Please convert each line of the listing below into a numbered list, omitting any blank lines.

• **DATA ENTRIES**
§ §

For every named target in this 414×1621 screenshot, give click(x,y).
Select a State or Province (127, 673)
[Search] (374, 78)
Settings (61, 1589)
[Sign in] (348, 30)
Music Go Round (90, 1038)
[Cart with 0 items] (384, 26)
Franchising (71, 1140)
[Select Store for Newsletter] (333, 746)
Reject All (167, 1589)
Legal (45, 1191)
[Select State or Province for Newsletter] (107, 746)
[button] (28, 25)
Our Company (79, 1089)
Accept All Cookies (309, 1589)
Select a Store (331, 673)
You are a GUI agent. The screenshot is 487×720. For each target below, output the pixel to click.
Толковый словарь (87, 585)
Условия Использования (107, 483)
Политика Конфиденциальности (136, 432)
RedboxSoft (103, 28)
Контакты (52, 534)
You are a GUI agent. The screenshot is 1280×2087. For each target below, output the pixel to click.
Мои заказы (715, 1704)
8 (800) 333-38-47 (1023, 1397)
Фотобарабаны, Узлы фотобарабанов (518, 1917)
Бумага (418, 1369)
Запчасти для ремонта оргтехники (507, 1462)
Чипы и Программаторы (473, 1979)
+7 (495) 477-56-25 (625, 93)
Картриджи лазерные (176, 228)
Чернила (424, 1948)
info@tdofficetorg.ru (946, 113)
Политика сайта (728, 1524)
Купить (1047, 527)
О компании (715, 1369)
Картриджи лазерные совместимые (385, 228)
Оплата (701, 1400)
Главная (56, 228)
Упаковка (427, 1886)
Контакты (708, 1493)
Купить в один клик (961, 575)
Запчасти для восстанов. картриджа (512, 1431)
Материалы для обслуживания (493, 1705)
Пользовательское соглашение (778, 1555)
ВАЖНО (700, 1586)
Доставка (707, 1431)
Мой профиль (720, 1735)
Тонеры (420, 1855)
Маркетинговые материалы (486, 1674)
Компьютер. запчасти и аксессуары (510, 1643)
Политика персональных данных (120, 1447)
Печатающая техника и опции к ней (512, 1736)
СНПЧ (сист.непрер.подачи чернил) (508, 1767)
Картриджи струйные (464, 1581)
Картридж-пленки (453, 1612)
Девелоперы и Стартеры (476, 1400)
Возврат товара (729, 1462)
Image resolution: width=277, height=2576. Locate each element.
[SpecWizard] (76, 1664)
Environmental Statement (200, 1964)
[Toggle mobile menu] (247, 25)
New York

§ §

• **SOLUTION TO THE EXERCISE**
1. For every named target in this 414×1621 screenshot, give click(x,y).
2. Select a State or Province (127, 673)
3. [Search] (374, 78)
4. Settings (61, 1589)
5. [Sign in] (348, 30)
6. Music Go Round (90, 1038)
7. [Cart with 0 items] (384, 26)
8. Franchising (71, 1140)
9. [Select Store for Newsletter] (333, 746)
10. Reject All (167, 1589)
11. Legal (45, 1191)
12. [Select State or Province for Newsletter] (107, 746)
13. [button] (28, 25)
14. Our Company (79, 1089)
15. Accept All Cookies (309, 1589)
16. Select a Store (331, 673)
17. You are a GUI agent. The screenshot is 487×720. For each target below, output the pixel to click.
18. Толковый словарь (87, 585)
19. Условия Использования (107, 483)
20. Политика Конфиденциальности (136, 432)
21. RedboxSoft (103, 28)
22. Контакты (52, 534)
23. You are a GUI agent. The screenshot is 1280×2087. For each target below, output the pixel to click.
24. Мои заказы (715, 1704)
25. 8 (800) 333-38-47 (1023, 1397)
26. Фотобарабаны, Узлы фотобарабанов (518, 1917)
27. Бумага (418, 1369)
28. Запчасти для ремонта оргтехники (507, 1462)
29. Чипы и Программаторы (473, 1979)
30. +7 (495) 477-56-25 (625, 93)
31. Картриджи лазерные (176, 228)
32. Чернила (424, 1948)
33. info@tdofficetorg.ru (946, 113)
34. Политика сайта (728, 1524)
35. Купить (1047, 527)
36. О компании (715, 1369)
37. Картриджи лазерные совместимые (385, 228)
38. Оплата (701, 1400)
39. Главная (56, 228)
40. Упаковка (427, 1886)
41. Контакты (708, 1493)
42. Купить в один клик (961, 575)
43. Запчасти для восстанов. картриджа (512, 1431)
44. Материалы для обслуживания (493, 1705)
45. Пользовательское соглашение (778, 1555)
46. ВАЖНО (700, 1586)
47. Доставка (707, 1431)
48. Мой профиль (720, 1735)
49. Тонеры (420, 1855)
50. Маркетинговые материалы (486, 1674)
51. Компьютер. запчасти и аксессуары (510, 1643)
52. Политика персональных данных (120, 1447)
53. Печатающая техника и опции к ней (512, 1736)
54. СНПЧ (сист.непрер.подачи чернил) (508, 1767)
55. Картриджи струйные (464, 1581)
56. Картридж-пленки (453, 1612)
57. Девелоперы и Стартеры (476, 1400)
58. Возврат товара (729, 1462)
59. Image resolution: width=277, height=2576. Locate each element.
60. [SpecWizard] (76, 1664)
61. Environmental Statement (200, 1964)
62. [Toggle mobile menu] (247, 25)
63. New York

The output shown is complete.